TPBVP问题求解的典型方法有1. 打靶法2. 有限差分法3. 有限元法,算法可以参考百度文库-第5章两点边值问题求解方法介绍。下面给出上面的问题对应的MATLAB代码
function sol = RocketAscentIndirectBVP
%indirect method get optimal control
%Edited by Siyang Meng in Northwestern Polytechnical University
% parameters
a=20;tf=100;h=30000;g=10;
% initial guess
ti=linspace(0,tf,101);
solinit=bvpinit(ti,@init);
% settings
opts=bvpset('Stats','on','RelTol',1e-6);% ,'BCJacobian',@pFpXf
% calculation
sol=bvp4c(@ode,@bc,solinit,opts);
t=sol.x; y=sol.y;
% plot result
figure(1)
plot(y(1,:),y(2,:),'k-'),title('trj'),xlabel('x/m'),ylabel('y/m');
figure(2)
plot(t,y(3:4,:));xlabel('t/s'),ylabel('velocity');
legend('V_x','V_y')
figure(3)
plot(t,-57.3*atan(y(6,:)));xlabel('t/s'),ylabel('\beta°');
function dydx=ode(t,y,p)
% state and costate ode functions of OCP
u=-atan(y(6));
dydx=[y(3);
y(4);
a*cos(u);
a*sin(u)-g;
0;
-y(5)];
end
function [dbcdya,dbcdyb,dbcdp]=pFpXf(t,y,p)

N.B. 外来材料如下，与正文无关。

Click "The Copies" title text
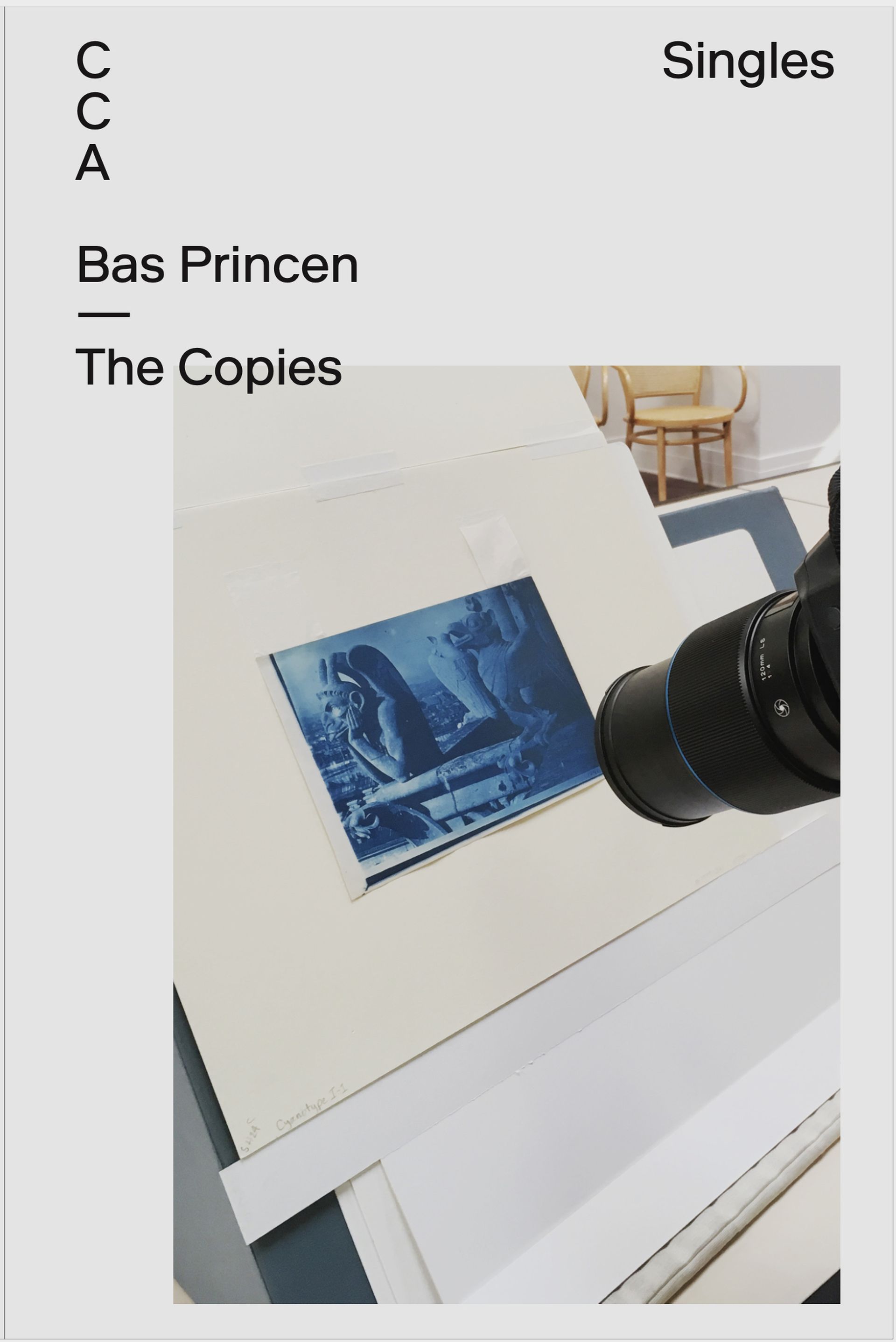This screenshot has height=1342, width=896. 209,368
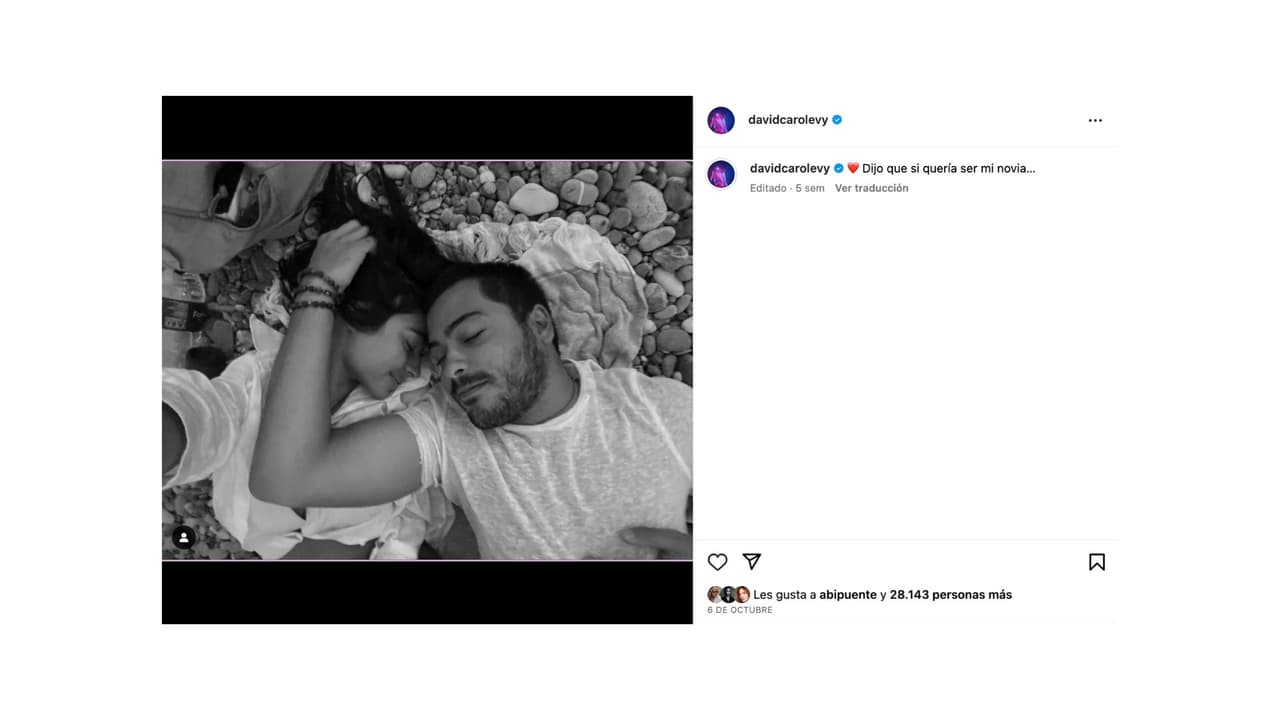Like the post with the heart icon
Screen dimensions: 1280x720
click(x=717, y=562)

% Jocabian matrix of decision variables
end
function res=bc(ya,yb,p)
% boundary value known, at initial and terminal time, on state or costates
res=[ya(1);
ya(2);
ya(3);
ya(4);
yb(2)-h;
yb(4)];
% yb(4)];
end
function y=init(t,p)
% initialize BVP ode system
y=[400*(t); % y(-1)=-1; y(1)=1;
300*(t);
8*t;
6*t;
1.2*ones(size(t));
-0.1*(120*ones(size(t))-t)];
end
end